(ACTIVITY):
Where the line with "Task: Open the calendar icon in Начало выплат" appears below, start writing out lines exactly, and finish with the line with "Viewport: 767px width, 1568px height.", which is included; write out nothing else.

(PROVIDED ENTRIES):
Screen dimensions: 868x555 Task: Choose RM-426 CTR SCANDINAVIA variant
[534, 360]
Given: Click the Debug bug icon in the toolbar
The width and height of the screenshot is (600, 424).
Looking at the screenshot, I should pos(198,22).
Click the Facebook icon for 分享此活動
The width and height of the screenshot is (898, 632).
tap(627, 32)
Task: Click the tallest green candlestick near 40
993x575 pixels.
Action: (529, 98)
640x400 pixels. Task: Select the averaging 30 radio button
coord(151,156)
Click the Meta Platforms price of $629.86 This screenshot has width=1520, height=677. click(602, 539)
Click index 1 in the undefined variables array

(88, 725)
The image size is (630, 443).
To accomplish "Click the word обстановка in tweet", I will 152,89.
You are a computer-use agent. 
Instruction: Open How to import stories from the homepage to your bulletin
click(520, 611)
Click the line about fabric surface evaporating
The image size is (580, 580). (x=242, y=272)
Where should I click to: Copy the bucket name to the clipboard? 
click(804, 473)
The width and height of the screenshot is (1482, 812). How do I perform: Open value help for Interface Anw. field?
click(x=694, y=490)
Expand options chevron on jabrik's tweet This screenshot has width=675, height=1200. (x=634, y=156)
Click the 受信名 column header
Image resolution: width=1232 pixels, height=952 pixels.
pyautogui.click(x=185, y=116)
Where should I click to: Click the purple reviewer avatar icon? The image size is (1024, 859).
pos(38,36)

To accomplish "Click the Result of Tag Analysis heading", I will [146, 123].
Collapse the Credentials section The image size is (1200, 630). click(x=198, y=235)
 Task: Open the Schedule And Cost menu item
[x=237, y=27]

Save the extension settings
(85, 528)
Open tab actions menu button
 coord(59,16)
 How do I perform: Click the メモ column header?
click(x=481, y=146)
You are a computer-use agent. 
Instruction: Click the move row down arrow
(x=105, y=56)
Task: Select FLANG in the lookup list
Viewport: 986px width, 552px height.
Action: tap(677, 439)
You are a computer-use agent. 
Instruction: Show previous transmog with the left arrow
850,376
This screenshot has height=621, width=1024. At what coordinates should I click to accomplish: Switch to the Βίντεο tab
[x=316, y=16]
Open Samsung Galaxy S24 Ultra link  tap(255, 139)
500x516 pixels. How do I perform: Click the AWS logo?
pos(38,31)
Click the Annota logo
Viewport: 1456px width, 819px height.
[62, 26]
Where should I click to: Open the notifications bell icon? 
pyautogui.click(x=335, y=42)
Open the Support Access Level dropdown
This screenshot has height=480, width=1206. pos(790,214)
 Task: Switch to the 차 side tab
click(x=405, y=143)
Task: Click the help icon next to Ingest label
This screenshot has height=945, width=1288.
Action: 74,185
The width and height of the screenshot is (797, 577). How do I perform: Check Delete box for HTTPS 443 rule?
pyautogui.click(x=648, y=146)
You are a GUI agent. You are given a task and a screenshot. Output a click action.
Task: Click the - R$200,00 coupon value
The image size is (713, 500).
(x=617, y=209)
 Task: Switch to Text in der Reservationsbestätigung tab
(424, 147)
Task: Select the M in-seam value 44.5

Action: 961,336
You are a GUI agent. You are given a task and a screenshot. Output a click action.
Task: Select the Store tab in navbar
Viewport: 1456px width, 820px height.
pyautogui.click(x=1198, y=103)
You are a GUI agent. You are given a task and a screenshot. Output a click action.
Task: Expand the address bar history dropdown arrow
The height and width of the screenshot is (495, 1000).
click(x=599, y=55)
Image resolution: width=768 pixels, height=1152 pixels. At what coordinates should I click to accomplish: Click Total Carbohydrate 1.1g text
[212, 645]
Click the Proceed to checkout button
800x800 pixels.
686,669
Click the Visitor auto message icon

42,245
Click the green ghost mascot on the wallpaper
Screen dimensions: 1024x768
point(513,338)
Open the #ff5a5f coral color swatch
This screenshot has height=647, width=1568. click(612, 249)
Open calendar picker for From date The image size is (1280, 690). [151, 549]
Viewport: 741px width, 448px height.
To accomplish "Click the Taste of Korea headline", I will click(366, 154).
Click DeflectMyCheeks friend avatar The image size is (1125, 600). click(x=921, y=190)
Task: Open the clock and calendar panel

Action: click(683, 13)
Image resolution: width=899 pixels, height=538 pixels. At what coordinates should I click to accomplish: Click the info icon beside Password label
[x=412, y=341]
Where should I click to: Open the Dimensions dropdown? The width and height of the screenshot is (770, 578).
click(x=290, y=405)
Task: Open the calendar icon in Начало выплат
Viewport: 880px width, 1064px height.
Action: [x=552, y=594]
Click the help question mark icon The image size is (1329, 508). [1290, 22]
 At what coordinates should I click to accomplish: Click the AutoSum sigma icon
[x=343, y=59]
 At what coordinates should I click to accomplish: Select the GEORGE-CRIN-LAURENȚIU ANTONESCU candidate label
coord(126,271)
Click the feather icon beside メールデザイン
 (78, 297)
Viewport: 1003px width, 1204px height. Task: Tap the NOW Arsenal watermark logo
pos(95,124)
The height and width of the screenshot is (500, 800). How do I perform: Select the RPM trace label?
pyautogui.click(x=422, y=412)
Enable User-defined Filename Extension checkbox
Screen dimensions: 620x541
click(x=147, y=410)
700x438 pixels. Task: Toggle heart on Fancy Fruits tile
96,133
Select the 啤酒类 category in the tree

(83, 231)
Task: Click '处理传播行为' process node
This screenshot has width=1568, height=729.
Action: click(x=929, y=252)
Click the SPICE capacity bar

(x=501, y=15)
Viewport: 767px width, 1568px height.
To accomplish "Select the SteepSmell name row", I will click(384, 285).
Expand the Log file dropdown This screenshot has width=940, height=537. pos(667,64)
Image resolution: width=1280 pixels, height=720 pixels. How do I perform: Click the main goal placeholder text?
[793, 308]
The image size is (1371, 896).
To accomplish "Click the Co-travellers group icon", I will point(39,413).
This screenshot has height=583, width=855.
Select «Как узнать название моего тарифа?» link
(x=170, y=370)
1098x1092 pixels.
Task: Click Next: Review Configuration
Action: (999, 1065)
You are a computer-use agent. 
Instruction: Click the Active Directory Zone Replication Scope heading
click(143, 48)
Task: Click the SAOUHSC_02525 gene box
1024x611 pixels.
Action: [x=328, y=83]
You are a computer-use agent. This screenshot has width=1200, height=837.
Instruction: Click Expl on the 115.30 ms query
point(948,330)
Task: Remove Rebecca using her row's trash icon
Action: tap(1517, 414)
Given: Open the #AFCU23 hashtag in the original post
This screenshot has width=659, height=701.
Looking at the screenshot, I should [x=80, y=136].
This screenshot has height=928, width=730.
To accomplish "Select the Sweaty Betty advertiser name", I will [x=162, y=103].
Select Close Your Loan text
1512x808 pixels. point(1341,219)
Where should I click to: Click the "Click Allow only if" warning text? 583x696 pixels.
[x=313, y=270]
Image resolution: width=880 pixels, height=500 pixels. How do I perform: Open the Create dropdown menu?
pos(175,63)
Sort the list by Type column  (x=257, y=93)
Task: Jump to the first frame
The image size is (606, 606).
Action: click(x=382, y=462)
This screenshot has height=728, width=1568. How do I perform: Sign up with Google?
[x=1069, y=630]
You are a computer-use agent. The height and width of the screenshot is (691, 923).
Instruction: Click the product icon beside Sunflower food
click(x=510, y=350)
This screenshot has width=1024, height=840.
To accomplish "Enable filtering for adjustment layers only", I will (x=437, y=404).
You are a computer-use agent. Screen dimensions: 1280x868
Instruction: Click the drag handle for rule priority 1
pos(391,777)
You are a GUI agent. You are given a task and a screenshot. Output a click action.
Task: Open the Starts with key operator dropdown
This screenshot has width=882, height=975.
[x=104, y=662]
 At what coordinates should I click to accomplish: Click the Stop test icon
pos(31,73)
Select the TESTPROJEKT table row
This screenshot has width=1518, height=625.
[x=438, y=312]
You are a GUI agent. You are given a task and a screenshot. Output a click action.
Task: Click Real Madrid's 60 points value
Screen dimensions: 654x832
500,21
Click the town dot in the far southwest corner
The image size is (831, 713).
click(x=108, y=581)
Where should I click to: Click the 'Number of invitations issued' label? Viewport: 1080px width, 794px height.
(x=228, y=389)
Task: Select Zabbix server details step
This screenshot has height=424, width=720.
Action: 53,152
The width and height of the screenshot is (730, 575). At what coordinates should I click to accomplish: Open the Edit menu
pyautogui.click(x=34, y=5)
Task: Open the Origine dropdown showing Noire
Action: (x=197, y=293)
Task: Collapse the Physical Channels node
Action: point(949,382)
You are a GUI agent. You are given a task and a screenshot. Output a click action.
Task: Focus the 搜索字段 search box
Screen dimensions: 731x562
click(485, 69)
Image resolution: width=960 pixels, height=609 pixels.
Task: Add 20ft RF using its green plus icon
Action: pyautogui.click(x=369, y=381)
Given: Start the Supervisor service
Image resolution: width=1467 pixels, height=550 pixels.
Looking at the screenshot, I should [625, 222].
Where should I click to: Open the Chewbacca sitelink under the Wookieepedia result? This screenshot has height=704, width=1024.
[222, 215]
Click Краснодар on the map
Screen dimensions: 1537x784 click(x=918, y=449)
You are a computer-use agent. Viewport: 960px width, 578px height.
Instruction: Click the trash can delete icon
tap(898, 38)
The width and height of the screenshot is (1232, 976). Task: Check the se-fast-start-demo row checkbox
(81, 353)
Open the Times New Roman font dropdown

(FINISHED TASK):
Task: Open the calendar icon in Начало выплат
Viewport: 880px width, 1064px height.
Action: [x=552, y=594]
Click the help question mark icon The image size is (1329, 508). [1290, 22]
 At what coordinates should I click to accomplish: Click the AutoSum sigma icon
[x=343, y=59]
 At what coordinates should I click to accomplish: Select the GEORGE-CRIN-LAURENȚIU ANTONESCU candidate label
coord(126,271)
Click the feather icon beside メールデザイン
 (78, 297)
Viewport: 1003px width, 1204px height. Task: Tap the NOW Arsenal watermark logo
pos(95,124)
The height and width of the screenshot is (500, 800). How do I perform: Select the RPM trace label?
pyautogui.click(x=422, y=412)
Enable User-defined Filename Extension checkbox
Screen dimensions: 620x541
click(x=147, y=410)
700x438 pixels. Task: Toggle heart on Fancy Fruits tile
96,133
Select the 啤酒类 category in the tree

(83, 231)
Task: Click '处理传播行为' process node
This screenshot has width=1568, height=729.
Action: click(x=929, y=252)
Click the SPICE capacity bar

(x=501, y=15)
Viewport: 767px width, 1568px height.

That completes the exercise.